_AIM_
Copy everything from the line containing "Open the Display" down to the line containing "Looking at the screenshot, I should 842,157.", both included, replacing "column header" with "column heading" and changing nothing else. Leave the pictures out.
** start of PROVIDED RECORDS **
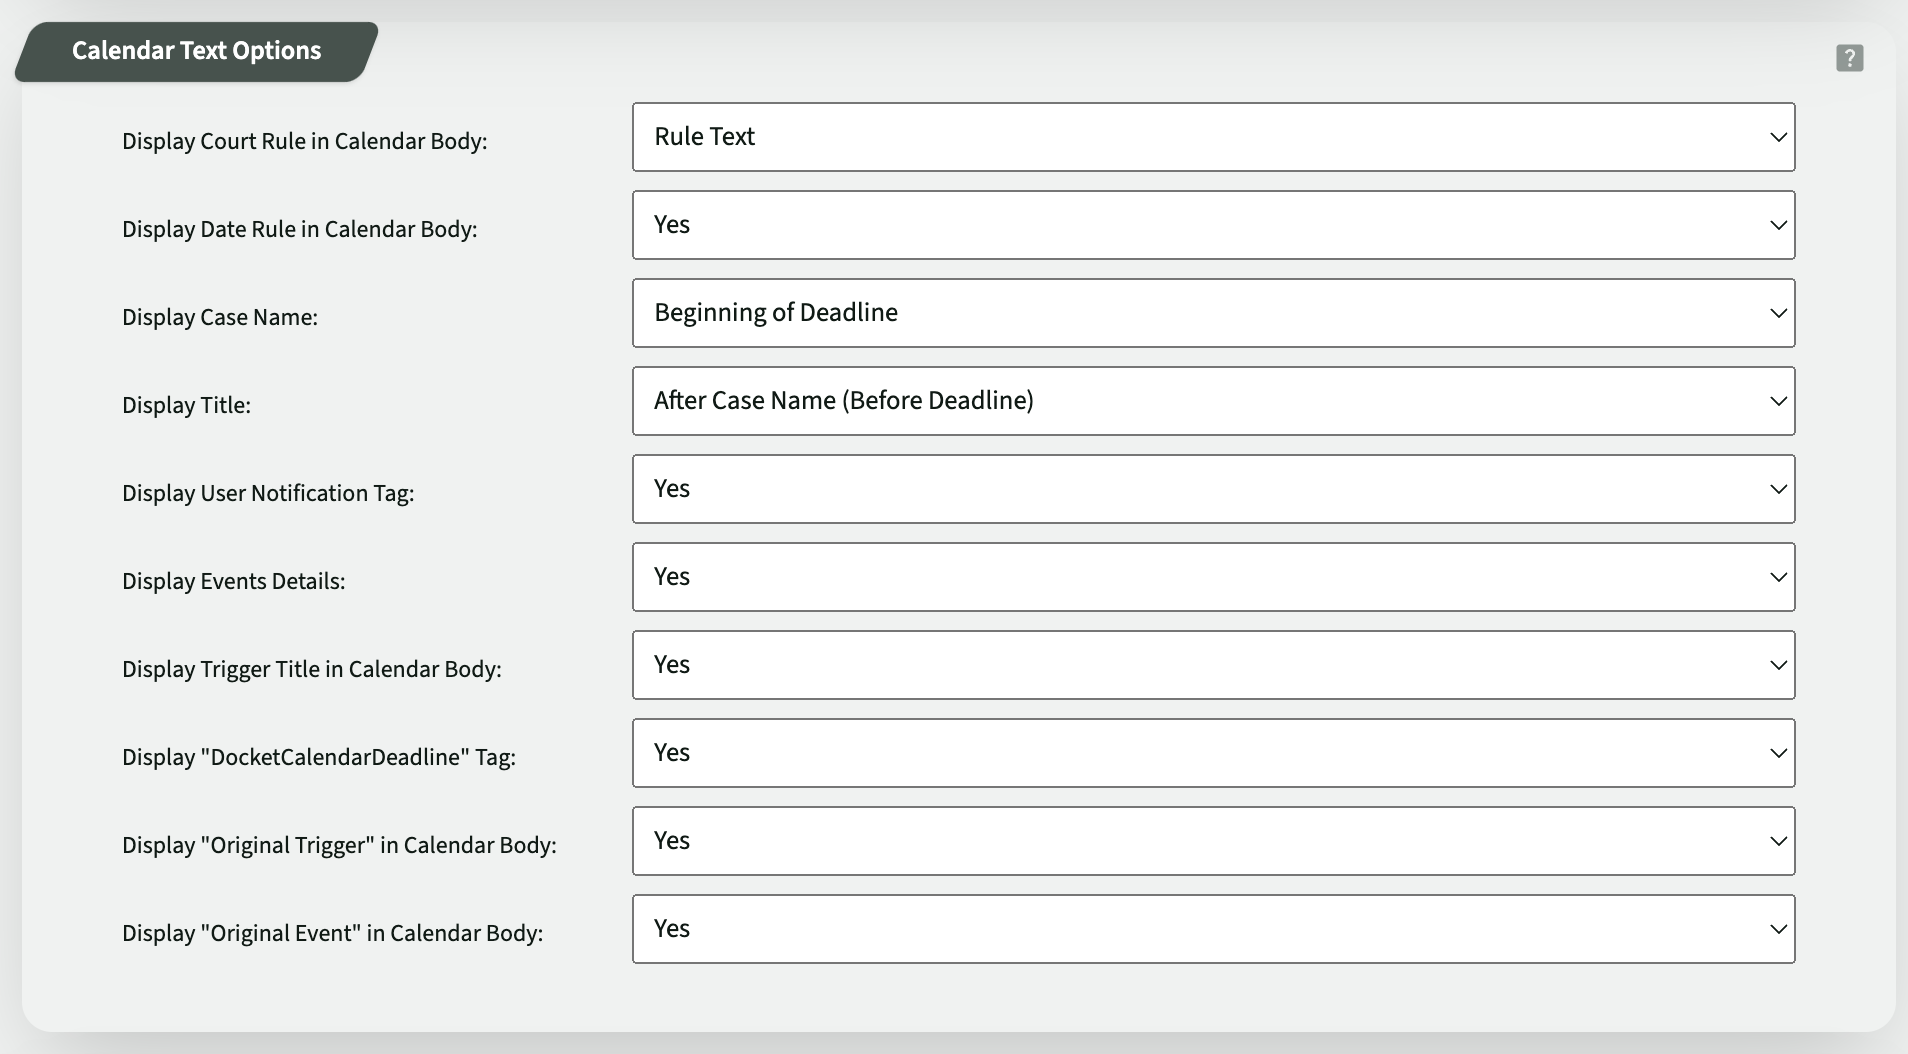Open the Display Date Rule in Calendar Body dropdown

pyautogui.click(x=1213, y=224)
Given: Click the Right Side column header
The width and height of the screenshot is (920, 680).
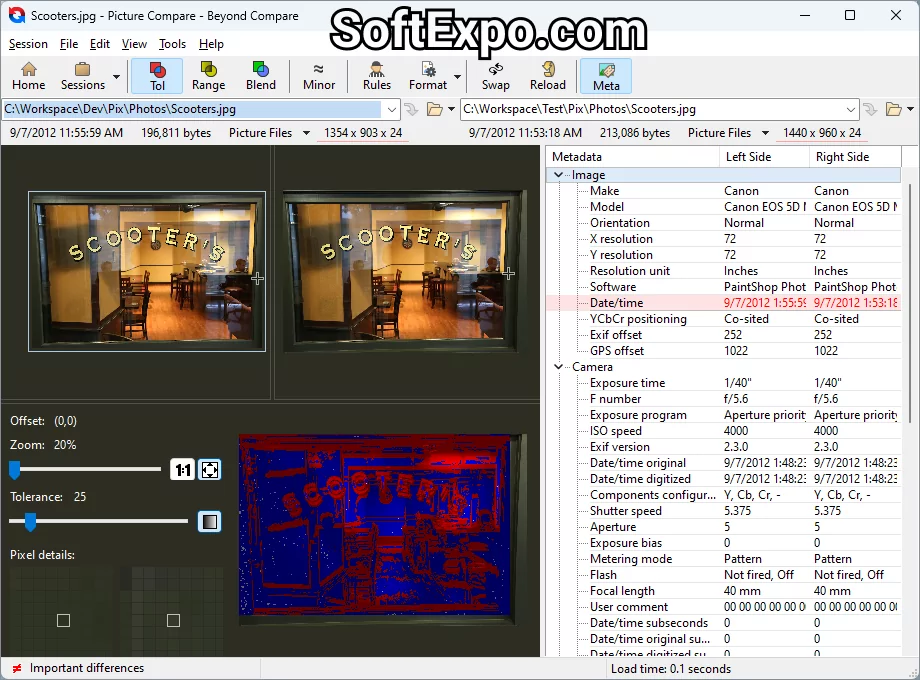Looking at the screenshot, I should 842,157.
** end of PROVIDED RECORDS **
** start of PROVIDED RECORDS **
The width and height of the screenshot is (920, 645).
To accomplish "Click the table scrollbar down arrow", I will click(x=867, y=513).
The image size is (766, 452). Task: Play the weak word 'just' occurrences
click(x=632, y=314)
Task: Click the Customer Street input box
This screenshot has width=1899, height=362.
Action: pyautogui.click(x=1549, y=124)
** end of PROVIDED RECORDS **
** start of PROVIDED RECORDS **
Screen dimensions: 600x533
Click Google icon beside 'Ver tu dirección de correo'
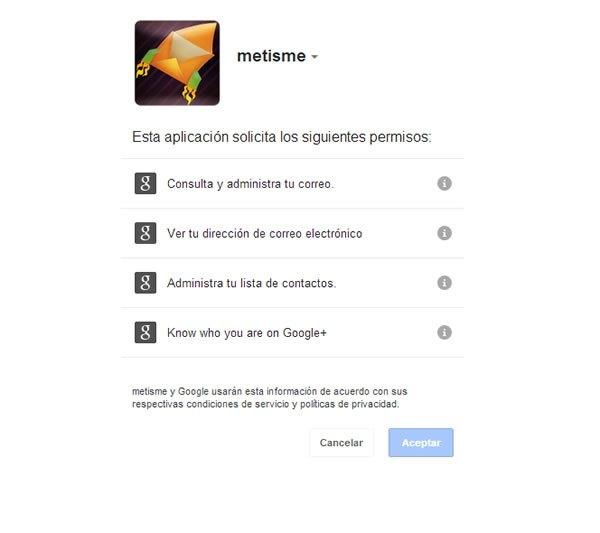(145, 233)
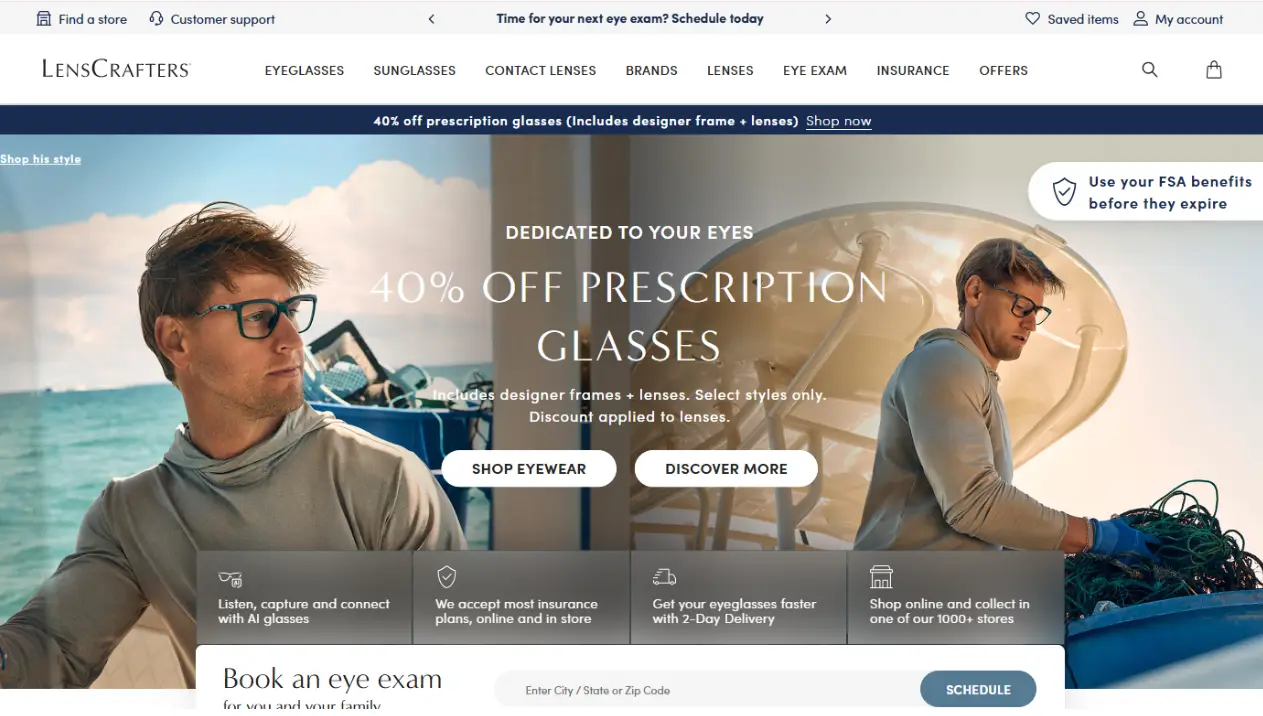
** end of PROVIDED RECORDS **
_TASK SOLUTION_
Open the Display Date Rule in Calendar Body dropdown

pyautogui.click(x=1213, y=224)
Given: Click the Right Side column heading
The width and height of the screenshot is (920, 680).
Looking at the screenshot, I should 842,157.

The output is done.